I get up from my lounge, cross the deck and lean over the railing, staring at the beach below. "FUUUUUUCK!" I scream out toward the Atlantic. "This sucks. Real life really freaking sucks sometimes, y'know? I can't believe this is all happening at the same time. The universe feels like it's imploding."

"Hey, Lennon knew what he was talking about when he said 'Life is what happens to you when you're busy making other plans', right? It'll work out, my friend. I have faith. Just take it one day at a time." Jazz stands up and grabs his keys. "I've gotta get back. I promised Tristan a day on the beach with sandcastles and paddle ball."

I walk back over to give him a fist bump, which he returns, but he also pulls me close for a pound on my back.

"Thanks for listening. I appreciate it, man."

"Hey, any time. I'm sorry the hospital keeps me so busy that we can't hang out more often. But listen, golf this week?"

"Yeah, definitely. Let me check in with James about our schedules and I can let you know when I'm free."

"Good deal. See ya, brother. Hang in there." He pats my back once more and then turns toward the stairs.

"Thanks." I watch Jazz descend from sight and I head back into the house, making my way upstairs to crash for the next few hours.

Sleep doesn't come as easily as I would have hoped.

My brain is running a mile a minute and my heart feels heavy, knowing I basically hold the fates of two women in my hands, but for very different reasons.

I don't want to hurt either of them; I'm seriously not that guy.
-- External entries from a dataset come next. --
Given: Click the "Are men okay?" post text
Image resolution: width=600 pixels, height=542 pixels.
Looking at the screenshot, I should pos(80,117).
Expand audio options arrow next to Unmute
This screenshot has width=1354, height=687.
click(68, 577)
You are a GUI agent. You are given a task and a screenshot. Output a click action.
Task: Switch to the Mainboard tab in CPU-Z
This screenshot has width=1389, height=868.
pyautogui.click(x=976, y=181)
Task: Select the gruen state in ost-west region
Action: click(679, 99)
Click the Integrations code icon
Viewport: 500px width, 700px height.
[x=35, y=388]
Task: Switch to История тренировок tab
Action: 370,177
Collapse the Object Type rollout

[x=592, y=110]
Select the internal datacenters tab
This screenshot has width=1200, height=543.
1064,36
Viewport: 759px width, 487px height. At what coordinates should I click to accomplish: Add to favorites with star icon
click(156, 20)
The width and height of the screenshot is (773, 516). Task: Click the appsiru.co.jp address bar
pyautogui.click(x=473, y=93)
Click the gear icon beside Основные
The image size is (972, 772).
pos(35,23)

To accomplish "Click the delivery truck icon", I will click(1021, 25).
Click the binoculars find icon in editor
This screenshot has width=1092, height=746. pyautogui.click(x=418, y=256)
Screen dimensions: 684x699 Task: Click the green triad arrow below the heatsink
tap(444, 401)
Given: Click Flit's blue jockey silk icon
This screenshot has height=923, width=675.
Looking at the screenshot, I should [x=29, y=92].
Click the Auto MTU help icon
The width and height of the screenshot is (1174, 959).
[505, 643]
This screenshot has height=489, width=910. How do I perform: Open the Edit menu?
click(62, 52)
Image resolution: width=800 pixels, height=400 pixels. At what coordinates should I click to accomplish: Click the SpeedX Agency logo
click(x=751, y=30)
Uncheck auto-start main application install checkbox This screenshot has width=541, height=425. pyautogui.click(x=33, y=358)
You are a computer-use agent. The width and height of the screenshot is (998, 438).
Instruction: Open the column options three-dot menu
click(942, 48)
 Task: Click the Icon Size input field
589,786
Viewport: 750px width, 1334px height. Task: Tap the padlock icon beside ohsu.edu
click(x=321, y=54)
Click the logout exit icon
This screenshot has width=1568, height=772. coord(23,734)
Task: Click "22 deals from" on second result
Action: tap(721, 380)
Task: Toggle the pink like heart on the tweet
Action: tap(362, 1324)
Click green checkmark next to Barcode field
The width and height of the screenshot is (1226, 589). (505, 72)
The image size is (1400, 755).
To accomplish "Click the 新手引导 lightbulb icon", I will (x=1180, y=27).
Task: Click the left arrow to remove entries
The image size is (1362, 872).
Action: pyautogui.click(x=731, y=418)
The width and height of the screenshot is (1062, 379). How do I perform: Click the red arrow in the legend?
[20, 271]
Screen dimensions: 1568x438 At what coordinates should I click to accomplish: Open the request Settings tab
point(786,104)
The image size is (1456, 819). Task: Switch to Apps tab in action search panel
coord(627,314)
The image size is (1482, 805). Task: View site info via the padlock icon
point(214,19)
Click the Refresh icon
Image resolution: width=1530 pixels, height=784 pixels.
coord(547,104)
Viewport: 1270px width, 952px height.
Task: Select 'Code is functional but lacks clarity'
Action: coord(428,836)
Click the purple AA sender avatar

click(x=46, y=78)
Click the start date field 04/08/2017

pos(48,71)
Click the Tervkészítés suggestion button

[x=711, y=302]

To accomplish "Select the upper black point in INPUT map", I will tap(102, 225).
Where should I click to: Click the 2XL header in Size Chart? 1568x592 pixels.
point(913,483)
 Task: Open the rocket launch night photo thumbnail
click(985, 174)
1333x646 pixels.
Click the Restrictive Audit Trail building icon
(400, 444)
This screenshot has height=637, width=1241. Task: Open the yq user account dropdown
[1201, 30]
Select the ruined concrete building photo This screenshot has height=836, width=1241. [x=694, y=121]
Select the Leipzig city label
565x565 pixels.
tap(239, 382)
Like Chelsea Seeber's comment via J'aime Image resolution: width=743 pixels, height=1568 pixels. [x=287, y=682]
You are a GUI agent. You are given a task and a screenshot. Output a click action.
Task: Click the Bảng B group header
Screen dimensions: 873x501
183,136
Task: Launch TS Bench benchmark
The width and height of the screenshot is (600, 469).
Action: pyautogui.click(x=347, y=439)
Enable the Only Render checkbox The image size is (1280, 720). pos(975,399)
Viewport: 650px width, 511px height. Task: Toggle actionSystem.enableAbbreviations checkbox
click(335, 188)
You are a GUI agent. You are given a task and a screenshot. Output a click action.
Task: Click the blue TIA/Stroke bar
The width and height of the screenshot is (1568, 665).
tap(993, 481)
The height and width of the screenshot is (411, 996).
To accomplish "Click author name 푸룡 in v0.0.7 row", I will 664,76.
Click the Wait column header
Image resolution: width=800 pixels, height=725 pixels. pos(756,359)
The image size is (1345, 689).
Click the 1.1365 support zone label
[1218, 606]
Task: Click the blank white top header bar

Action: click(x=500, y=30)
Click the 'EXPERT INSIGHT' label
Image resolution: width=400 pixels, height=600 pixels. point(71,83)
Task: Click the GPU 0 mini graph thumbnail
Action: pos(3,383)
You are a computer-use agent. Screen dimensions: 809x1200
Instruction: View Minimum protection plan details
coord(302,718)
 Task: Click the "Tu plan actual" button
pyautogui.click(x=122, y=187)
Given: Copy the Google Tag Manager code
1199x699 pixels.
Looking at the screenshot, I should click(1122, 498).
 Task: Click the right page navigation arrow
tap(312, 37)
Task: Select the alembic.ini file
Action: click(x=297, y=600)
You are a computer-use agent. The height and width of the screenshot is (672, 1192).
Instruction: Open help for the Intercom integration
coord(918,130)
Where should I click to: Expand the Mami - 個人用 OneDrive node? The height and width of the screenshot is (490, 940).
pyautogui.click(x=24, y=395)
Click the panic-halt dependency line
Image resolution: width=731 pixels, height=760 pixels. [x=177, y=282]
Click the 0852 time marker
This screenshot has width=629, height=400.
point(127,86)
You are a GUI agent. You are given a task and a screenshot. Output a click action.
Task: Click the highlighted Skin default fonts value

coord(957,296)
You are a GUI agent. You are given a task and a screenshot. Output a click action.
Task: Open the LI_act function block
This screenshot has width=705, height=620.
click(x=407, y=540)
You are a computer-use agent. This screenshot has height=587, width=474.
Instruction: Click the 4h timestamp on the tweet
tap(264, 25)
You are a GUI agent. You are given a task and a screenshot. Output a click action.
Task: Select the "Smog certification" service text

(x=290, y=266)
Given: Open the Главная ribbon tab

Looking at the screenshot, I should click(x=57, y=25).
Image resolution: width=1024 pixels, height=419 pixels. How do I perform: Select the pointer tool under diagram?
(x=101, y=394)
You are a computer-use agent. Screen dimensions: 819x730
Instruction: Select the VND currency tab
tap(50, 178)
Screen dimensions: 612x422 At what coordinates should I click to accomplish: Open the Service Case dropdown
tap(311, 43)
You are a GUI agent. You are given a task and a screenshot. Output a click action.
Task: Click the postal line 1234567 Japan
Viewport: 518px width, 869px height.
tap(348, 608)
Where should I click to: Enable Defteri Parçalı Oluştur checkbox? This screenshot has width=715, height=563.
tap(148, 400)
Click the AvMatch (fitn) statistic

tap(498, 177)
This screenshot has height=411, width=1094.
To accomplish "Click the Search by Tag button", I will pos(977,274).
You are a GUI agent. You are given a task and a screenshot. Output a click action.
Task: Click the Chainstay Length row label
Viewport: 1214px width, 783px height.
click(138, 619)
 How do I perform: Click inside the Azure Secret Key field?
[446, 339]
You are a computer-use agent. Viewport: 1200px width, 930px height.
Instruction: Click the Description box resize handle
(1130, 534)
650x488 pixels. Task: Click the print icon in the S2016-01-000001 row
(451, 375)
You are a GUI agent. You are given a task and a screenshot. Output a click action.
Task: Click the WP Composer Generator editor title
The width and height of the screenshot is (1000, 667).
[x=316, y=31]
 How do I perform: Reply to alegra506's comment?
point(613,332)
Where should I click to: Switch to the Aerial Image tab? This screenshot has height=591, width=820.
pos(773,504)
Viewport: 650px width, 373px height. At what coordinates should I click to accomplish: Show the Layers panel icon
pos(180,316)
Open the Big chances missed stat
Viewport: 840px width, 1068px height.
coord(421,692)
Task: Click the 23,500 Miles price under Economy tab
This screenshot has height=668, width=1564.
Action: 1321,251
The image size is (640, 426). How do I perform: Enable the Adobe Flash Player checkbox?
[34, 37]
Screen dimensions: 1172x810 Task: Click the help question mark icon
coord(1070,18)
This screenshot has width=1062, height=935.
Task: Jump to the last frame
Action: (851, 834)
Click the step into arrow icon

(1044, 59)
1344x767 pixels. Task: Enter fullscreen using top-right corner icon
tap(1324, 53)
But Dad always tells me that the truth doesn't get any easier with time. I have to say what's on my mind. Give a full disclosure and then try and pick up any pieces that remain.

If that concrete cellar floor aged me thirty years last night, this current mental love triangle of Tori, Edward and Bella, with a mix of confused feelings, sexual tension and broken promises is killing me at an alarming pace.